→ EXERCISE REQUIREMENTS: Return every line of the listing below word for word, but omit the pictures.

MATERIAL PROVIDED start

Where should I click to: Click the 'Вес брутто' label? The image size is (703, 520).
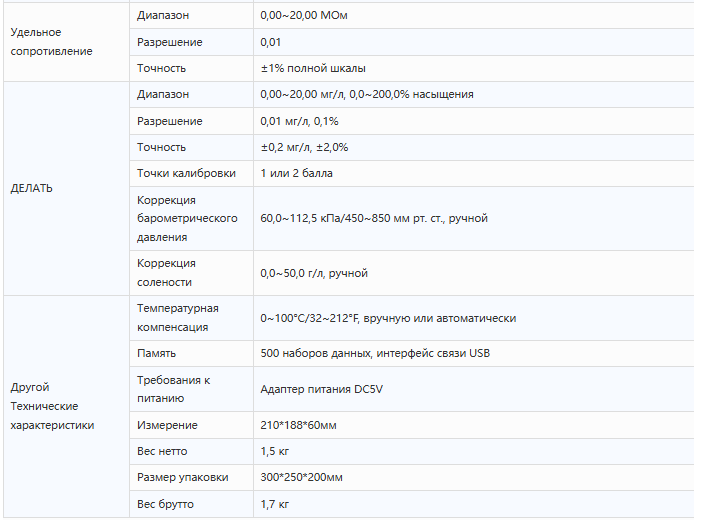point(165,504)
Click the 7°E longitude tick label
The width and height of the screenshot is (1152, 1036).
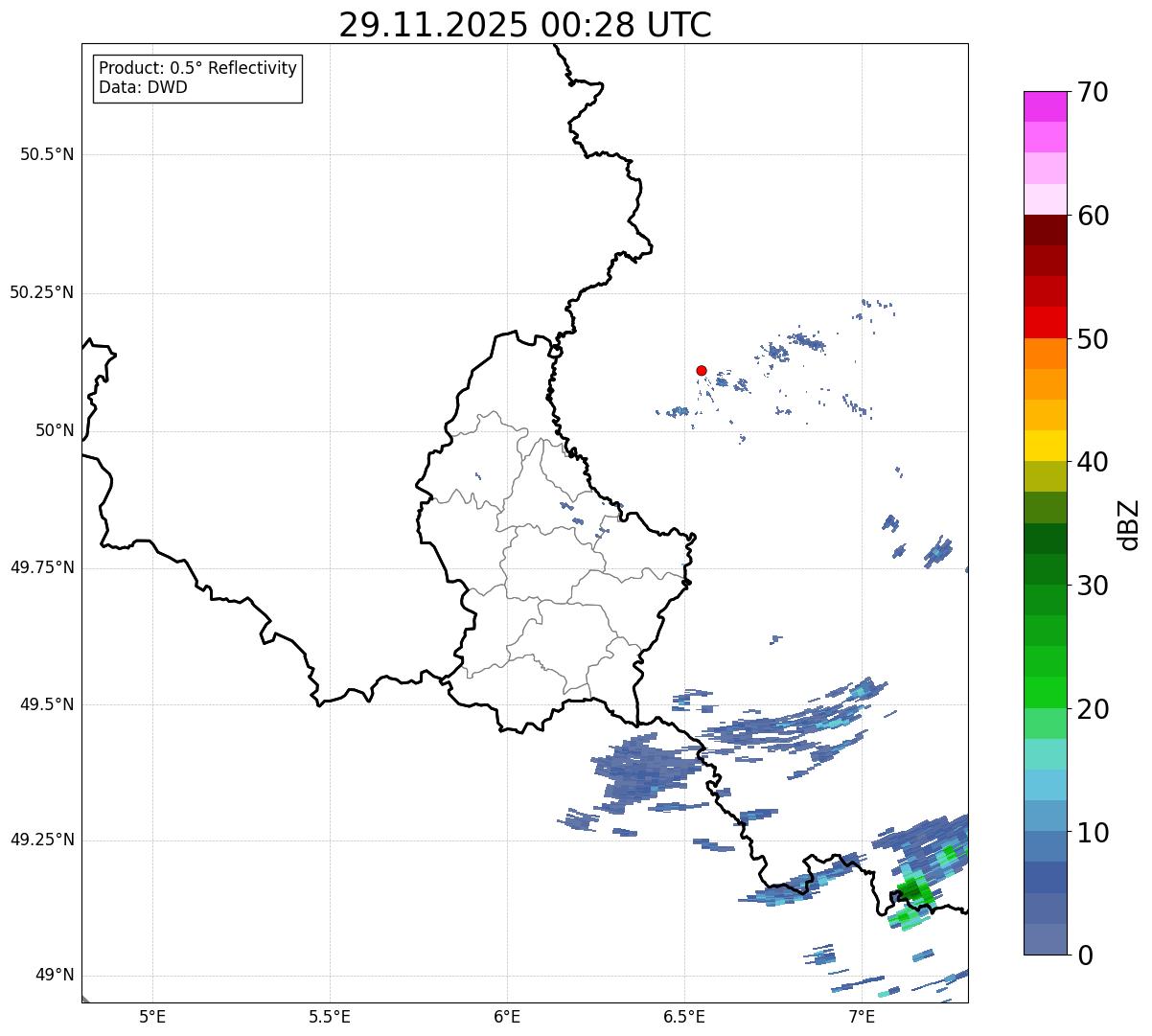pos(862,1017)
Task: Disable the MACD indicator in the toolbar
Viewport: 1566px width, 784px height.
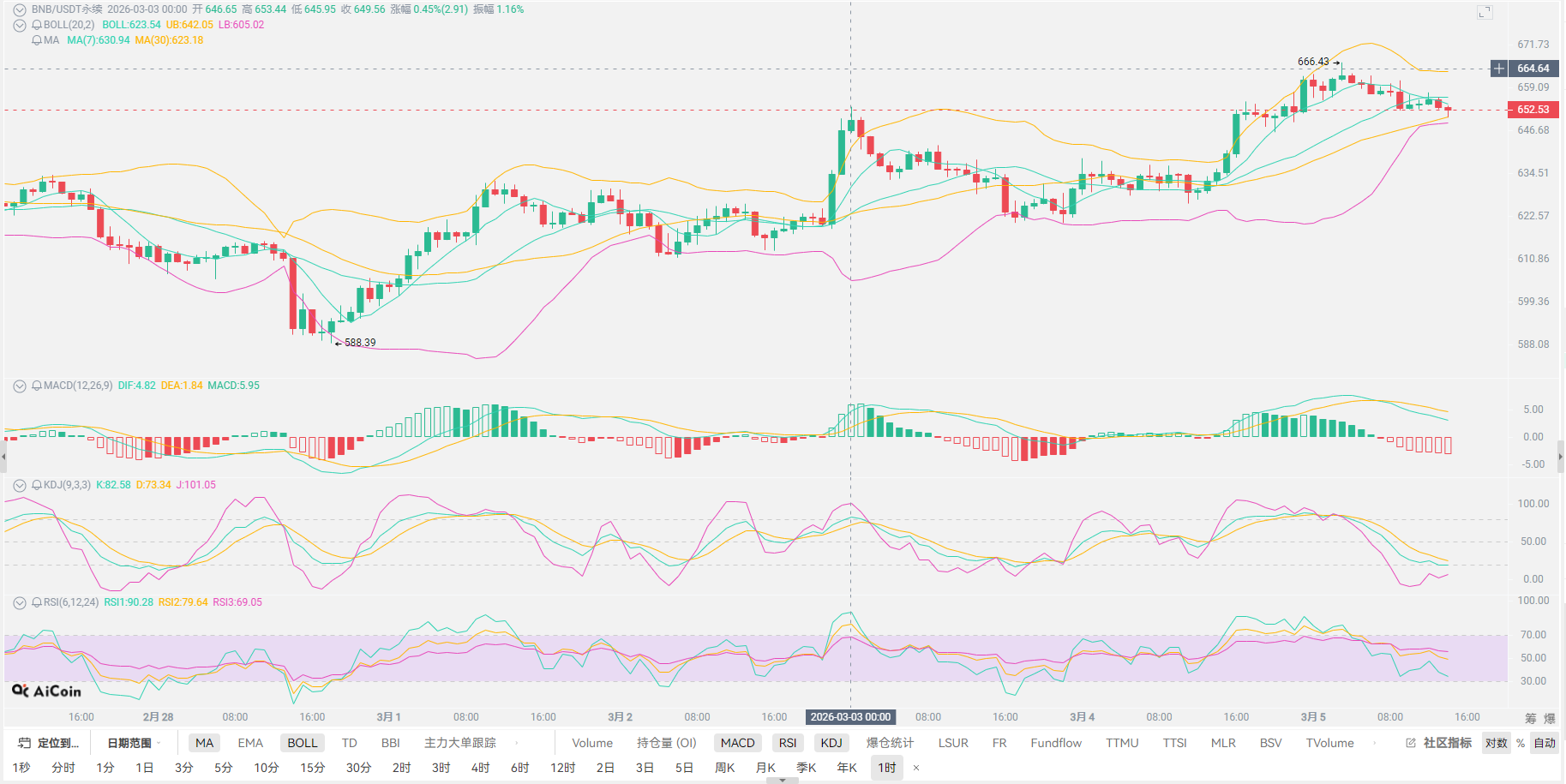Action: coord(737,743)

MATERIAL PROVIDED end

→ RESULT FOR THIS EXERCISE:
Where should I click to: Click the 'Вес брутто' label? The image size is (703, 520).
point(165,504)
Click the 7°E longitude tick label
The width and height of the screenshot is (1152, 1036).
pos(862,1017)
Task: Disable the MACD indicator in the toolbar
Viewport: 1566px width, 784px height.
Action: coord(737,743)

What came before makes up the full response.